И тогда её накрыло. Не рыданиями. Конвульсиями. Её тело начало биться в беззвучной истерике. Она схватилась за горло, как будто её душили, и издавала хриплые, лающие звуки. Слёз не было. Была только сухая, надрывающая душу агония. Агония человека, который только что осознал, что он стал тем, кого боялся больше всего на свете. Что он заперт в ледяной комнате собственной травмы и все, кого он пытается достать, – лишь отражения в стенах изо льда.
Виноватослав не вошёл. Он понял, что войти – значит нарушить священнодействие этого краха. Его сердце разрывалось на части. Он хотел закричать, обнять её, остановить эту боль. Но он стоял, прижав лоб к прохладному косяку, и плакал беззвучно, чувствуя, как по его щекам текут горячие слёзы – за неё, за отца, за бабушку Раю, за того маленького мальчика в отце, за ту маленькую девочку в матери, которую так и не полюбили просто так.
Он видел теперь всё. Весёлую на людях женщину, которая тоскует по теплу. Её брак – ледяную пустыню, где два человека десятилетиями играют в «семью», имитируя заботу действиями (принёс чай, починил кран), но никогда не касаются друг друга душами. Они как два глухих музыканта в одном оркестре – видят движения, но не слышат музыки. Их диалоги – пластиковые, функциональные: «Купить хлеба?», «Заплатили за квартиру?». За этим – море немого отчаяния.
И её вечный поиск. Не любви мужа. Признания отца. Того самого, холодного, недоступного. Она всю жизнь соревновалась с сестрой за призрачную любовь призрака. И теперь, когда её собственные родители состарились и ослабли, её месть вырвалась наружу. Она стала похожей на своего отца. Жестокой. Беспощадной. Она говорила с матерью его голосом, его интонациями. Она не видела живую, старую, испуганную женщину. Она видела символ, воплощение всей несправедливости своего детства.
В доме было полно людей. Но не было никого. По-настоящему. Каждый говорил не с другим, а с его призраком из прошлого. Каждое слово било не по живому, а по тени. И от этого становилось только больнее, потому что тени нельзя ранить, нельзя достучаться, нельзя изменить.
Истерика матери постепенно утихла. Она осталась сидеть, обхватив себя руками, качаясь из стороны в сторону. Она смотрела в пустоту, и в её хрустальных глазах не было ни мысли, ни чувства. Только ледяная пустота выжженной земли.

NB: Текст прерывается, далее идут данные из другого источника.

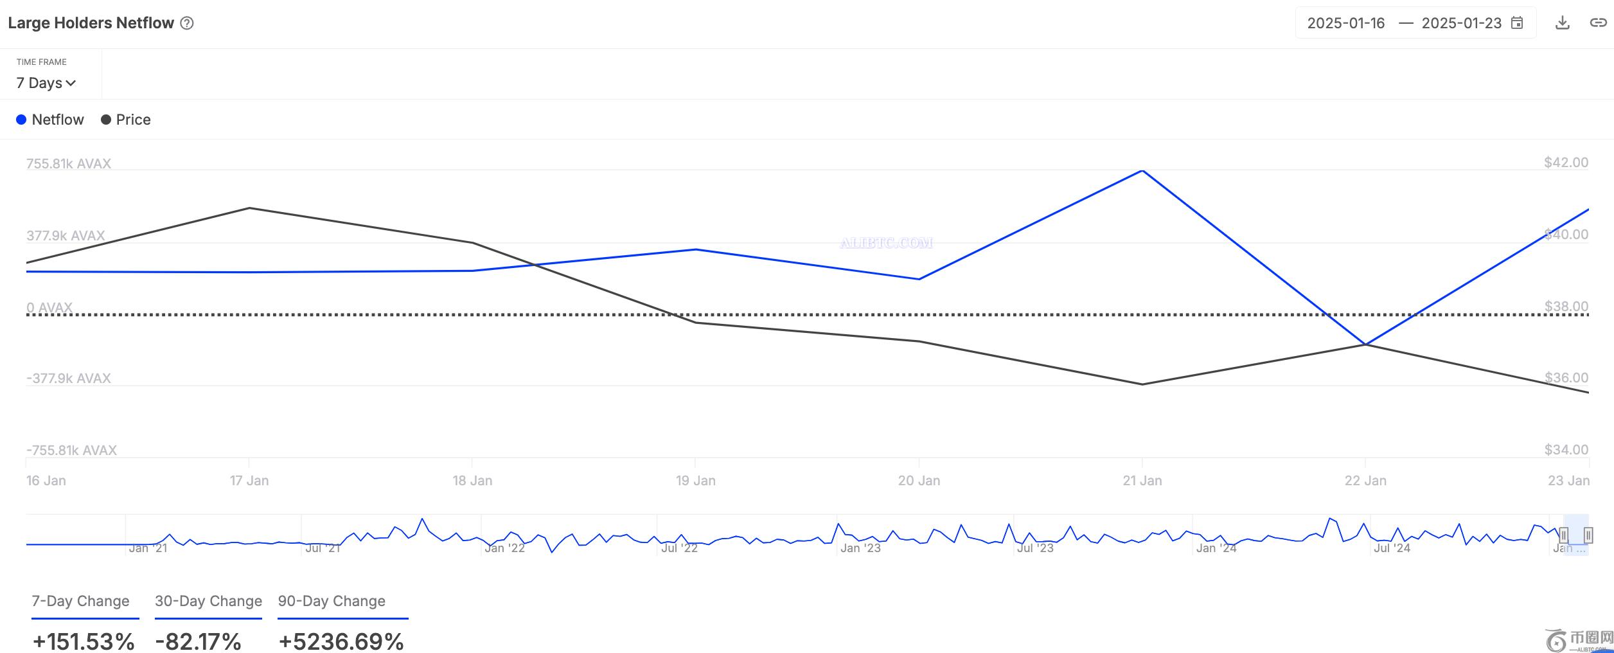The height and width of the screenshot is (653, 1614).
Task: Click the blue Netflow legend dot
Action: click(21, 120)
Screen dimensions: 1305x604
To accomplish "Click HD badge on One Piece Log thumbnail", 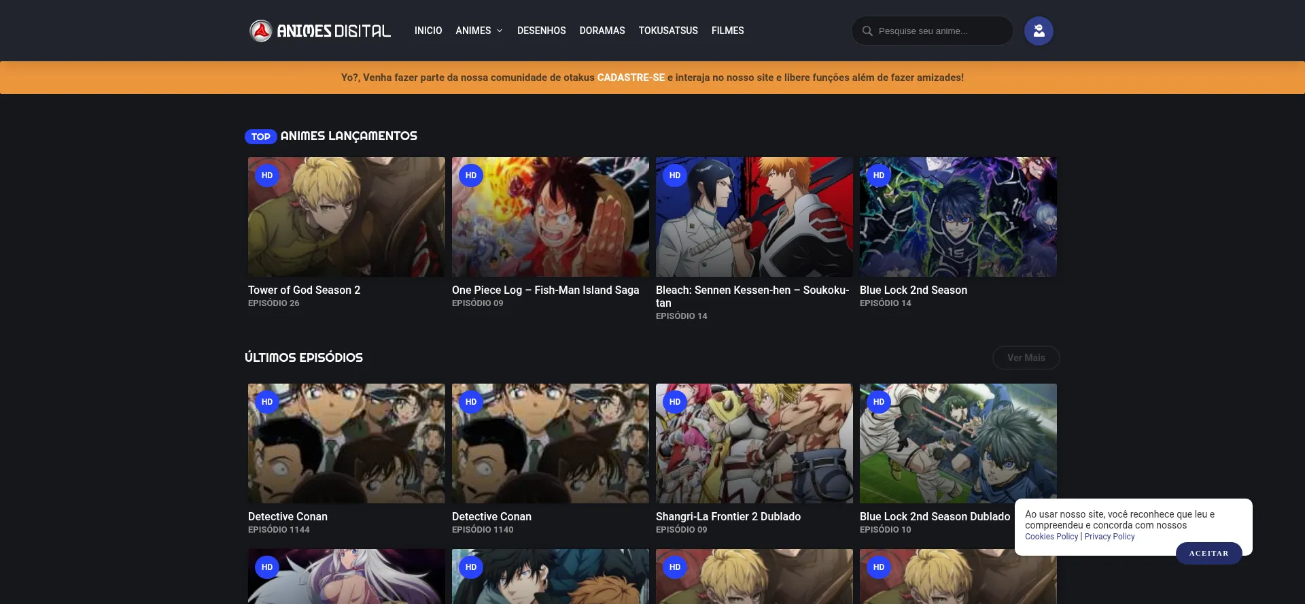I will click(x=471, y=175).

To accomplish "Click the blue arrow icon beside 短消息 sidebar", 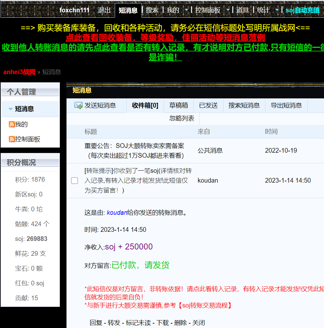I will tap(11, 109).
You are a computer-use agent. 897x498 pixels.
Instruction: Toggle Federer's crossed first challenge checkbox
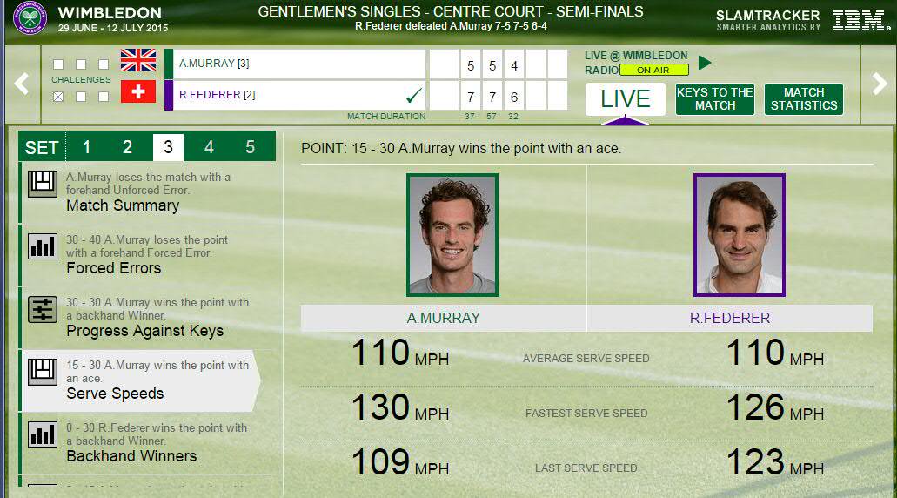(x=58, y=97)
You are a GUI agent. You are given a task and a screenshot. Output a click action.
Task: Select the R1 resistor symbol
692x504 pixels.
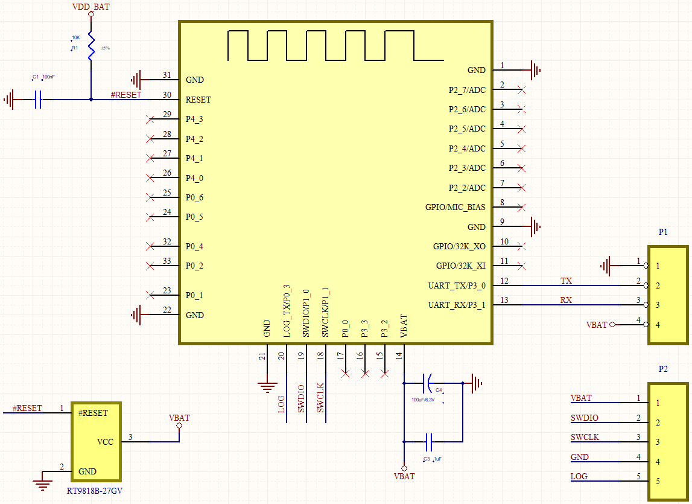click(90, 46)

Виноватослав отступил в свою комнату. У него не было ответов. Не было решений. Было только одно, новое, невероятно тяжёлое чувство – сострадание без права на спасение. Он не мог её спасти. Не мог растопить этот лёд. Это была её битва. Её ледяная комната.
Но он видел. Впервые он видел её не как «мать», источник своих травм, а как Марию. Девчонку с косичками, которую недолюбили. Женщину, которая так и не нашла своего места. Страдалицу, которая причиняет страдания, потому что не знает другого языка.

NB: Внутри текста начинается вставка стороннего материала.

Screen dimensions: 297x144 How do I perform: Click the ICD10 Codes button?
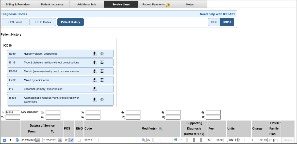43,22
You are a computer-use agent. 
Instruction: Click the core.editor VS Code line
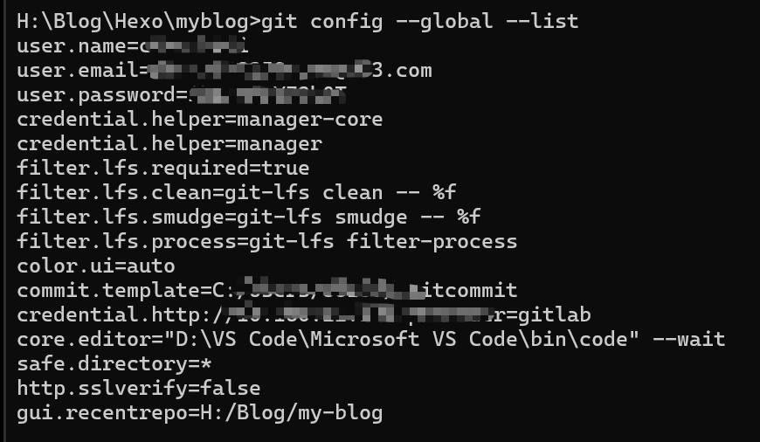pyautogui.click(x=371, y=339)
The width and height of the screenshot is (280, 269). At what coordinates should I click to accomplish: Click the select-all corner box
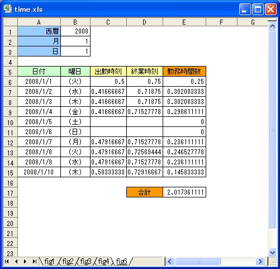[10, 22]

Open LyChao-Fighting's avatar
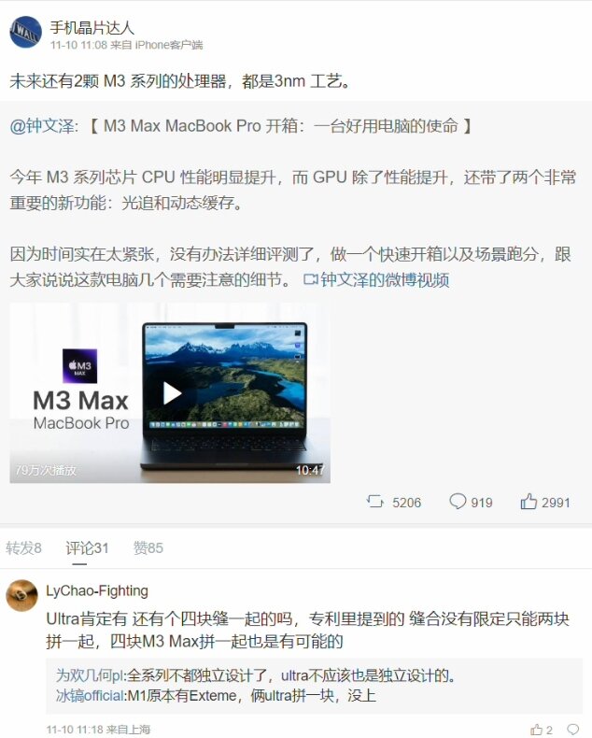(21, 595)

Он плакал ещё долго. Тихими, безнадёжными слезами, в которых не было злобы. Только огромная, вселенская грусть. Грусть по всем несбывшимся «здравствуй» и несказанным «я тебя вижу».
А в спальне его мать медленно поднялась, подошла к зеркалу и посмотрела на своё отражение. На женщину с мудрым, проницательным взглядом и глазами, пустыми, как колодцы, в которых утонуло всё живое.
Она прошептала своему отражению, своему отцу, своей матери, себе:
– Прости.
И никто в пустой квартире не ответил.